Implementation:Microsoft DeepSpeedExamples Add Argument CIFAR

Metadata

Field	Value
Page Type	Implementation
Repository	Microsoft/DeepSpeedExamples
Title	Add_Argument_CIFAR
Type	Function Doc
Source File	`training/cifar/cifar10_deepspeed.py`
Lines	14-108
Import	Direct function in `cifar10_deepspeed.py`
Implements	Principle:Microsoft_DeepSpeedExamples_DeepSpeed_CLI_Integration

Overview

Concrete tool for setting up DeepSpeed-compatible argument parsing in the CIFAR-10 example.

Description

The add_argument() function in cifar10_deepspeed.py constructs a comprehensive argument parser that merges application-specific training arguments with DeepSpeed's required configuration arguments. This function is the entry point for the entire CIFAR-10 DeepSpeed workflow -- it is called in __main__ before any other initialization.

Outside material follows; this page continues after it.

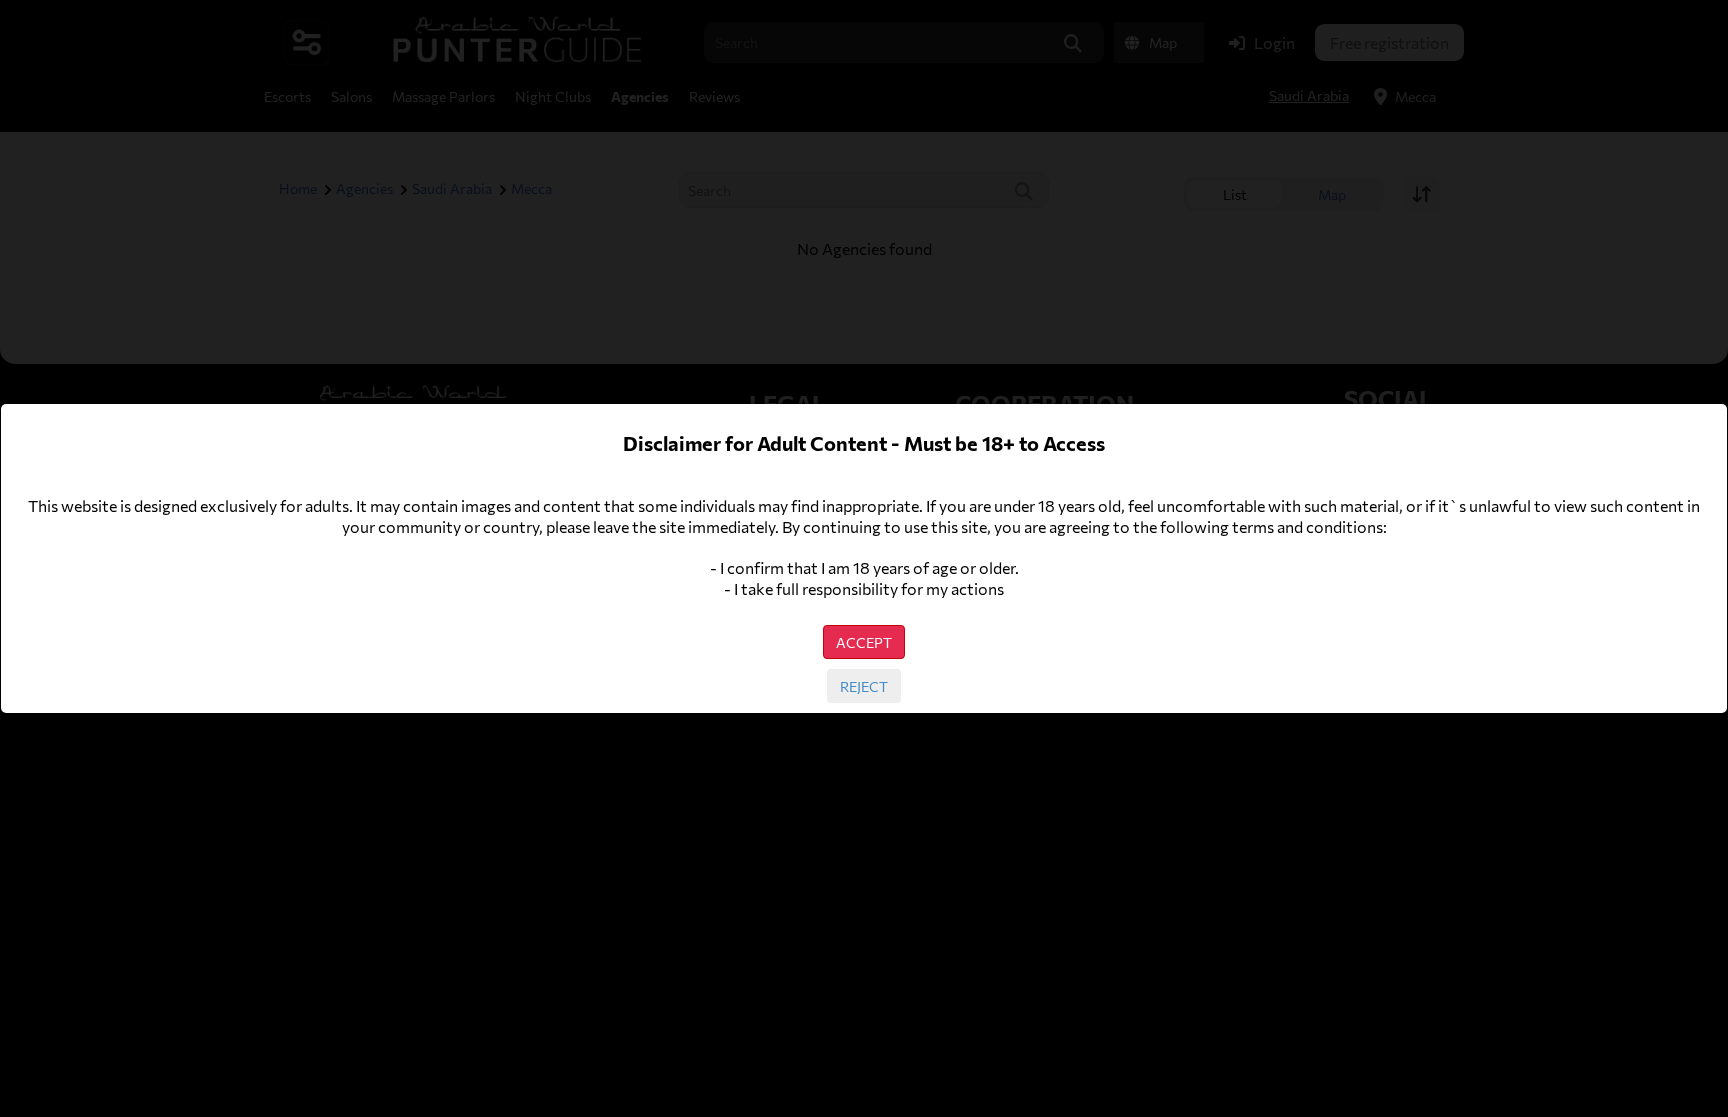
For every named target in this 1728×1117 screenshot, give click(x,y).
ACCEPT (864, 642)
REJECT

The function performs three key operations:

Creates an argparse.ArgumentParser with the description "CIFAR"
Adds custom arguments for training control, mixed precision, ZeRO, and MoE configuration
Calls deepspeed.add_config_arguments(parser) to inject DeepSpeed-specific arguments (--deepspeed, --deepspeed_config, etc.)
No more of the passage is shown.